Most investors are great at missing the tops and bottoms of the market cycle.

No wonder… They rely on noisy numbers such as inflation, consumer confidence indexes, or commodity prices.

They mostly ignore the numbers that drive the economy and the markets.

And that’s what has just happened.

One of the key numbers that helps me understand the 18.6-year real estate cycle was updated.

And I have good news for you…

I See More Growth in the Markets

While it’s fashionable to profess gloom and doom, I am not a pessimist.

Yes, sometimes markets go down, and the 18.6-year real estate cycle has so far been great at helping me time these changes.

But we aren’t there yet, and here’s why.

From Barron’s:

The S&P CoreLogic Case-Shiller National Home Price Index, which measures home prices across the nation, rose 6.5% from a year earlier in March, the same as the prior month, according to data published on Tuesday.

“On a seasonal adjusted basis, national home prices have reached their ninth all-time high within the past year, with all 20 metropolitan markets posting positive annual gains for the fourth consecutive month, indicating widespread and sustained growth in the housing sector,” said Brian D. Luke, head of commodities, real & digital assets at S&P Dow Jones Indices.

House prices – and land – are key drivers of the economic cycle.

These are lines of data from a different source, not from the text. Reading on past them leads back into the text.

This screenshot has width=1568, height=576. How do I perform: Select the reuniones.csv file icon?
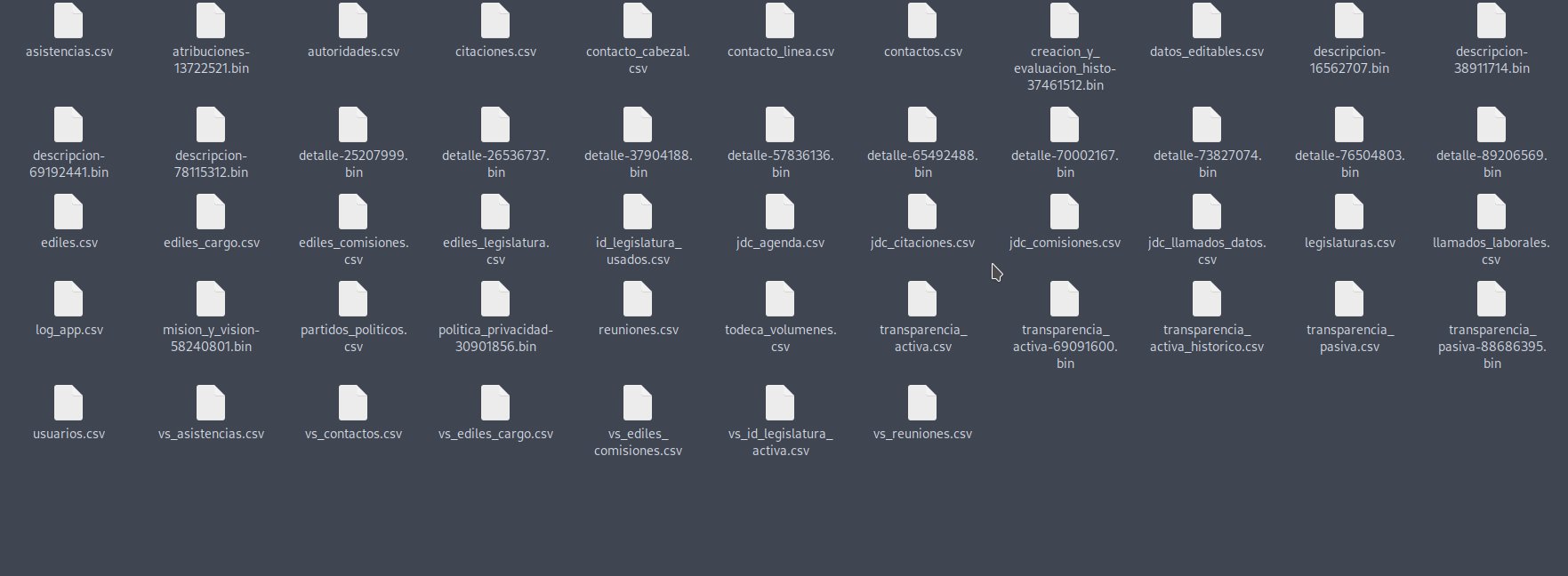tap(638, 300)
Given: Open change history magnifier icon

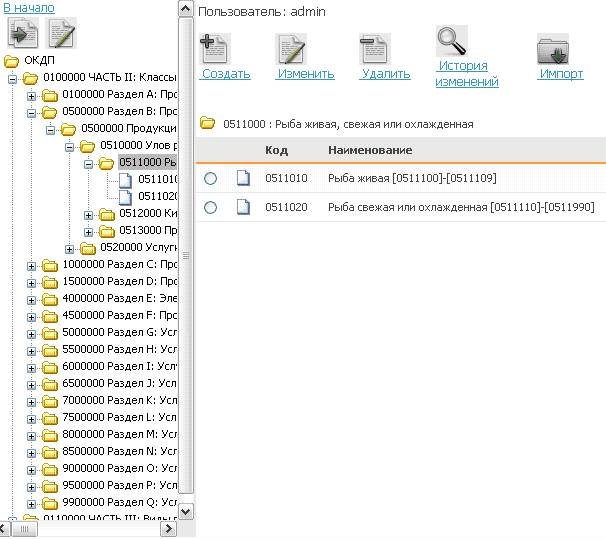Looking at the screenshot, I should (x=452, y=42).
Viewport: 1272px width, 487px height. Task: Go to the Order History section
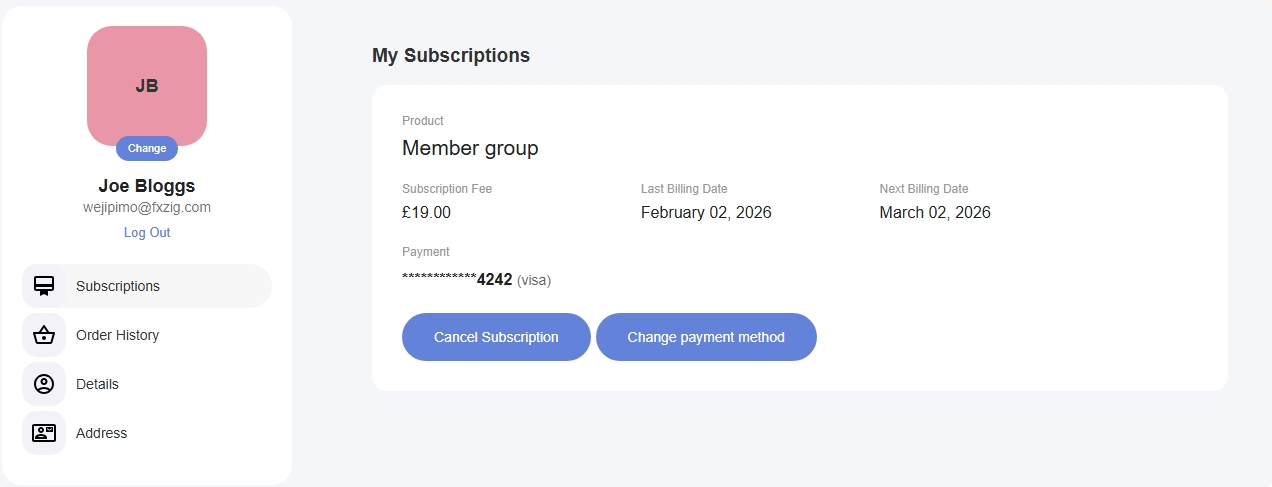pos(117,335)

And they are growing fast.

While everybody else is focused on high mortgage rates (which, in theory, should drive home prices down), the 18.6-year real estate cycle is pushing home values up.

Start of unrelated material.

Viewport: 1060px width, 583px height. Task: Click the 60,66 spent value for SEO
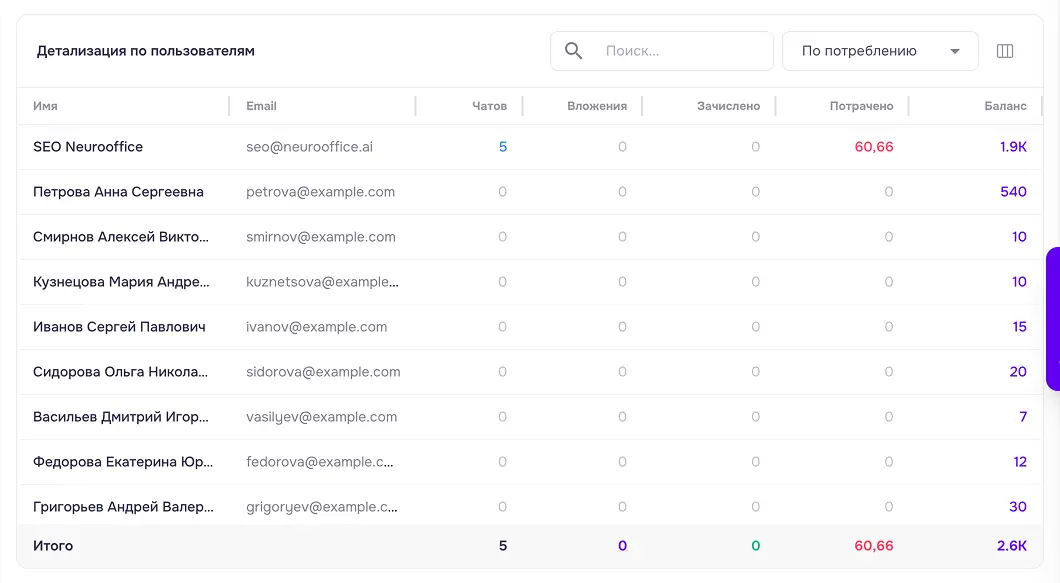click(873, 147)
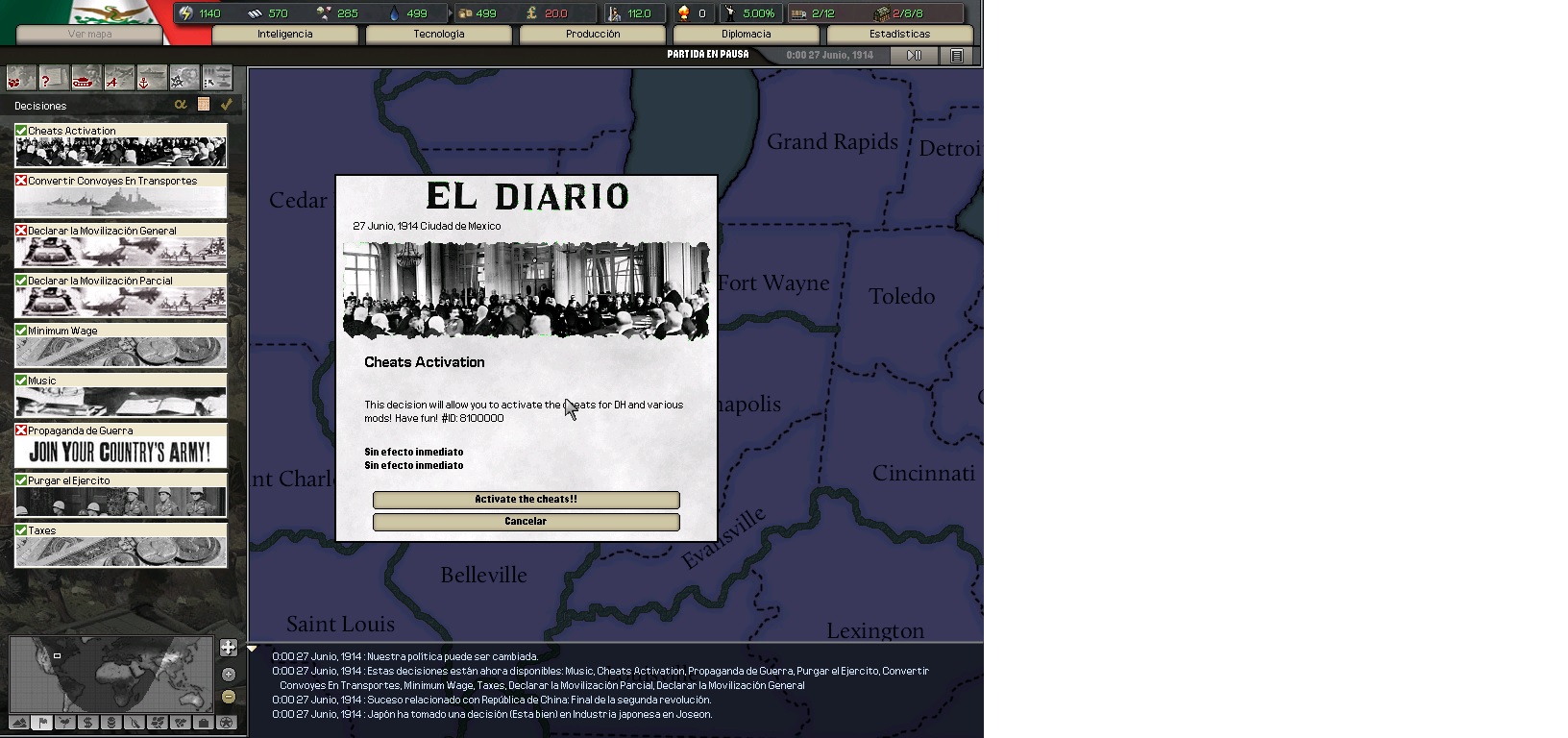Click the naval units anchor icon
1568x738 pixels.
click(x=151, y=79)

And even though the S&P home price index is at all-time highs, I don’t see home values dropping anytime soon.


This Isn’t the Time for the Cycle to Turn (Yet)

During this cycle, home prices have bottomed in 2011. That means we could see years of home price growth before the cycle turns.


And when the Fed and other central banks start cutting interest rates (the European Central Bank has just announced that it’s ready to do so), this chart could look even better.

The U.S. housing market defied all “expert” expectations and continued growing after a short pandemic-related slump.

You can’t tell from this chart when the Fed started hiking… which is my point.

The housing market doesn’t have as much to do with central bank officials as some investors think.

The 18.6-year real estate cycle has more power over land, homes, and other assets than monetary policy, inflation, or anything else.

My readers know it. And they know we’re in for years of growth and profits.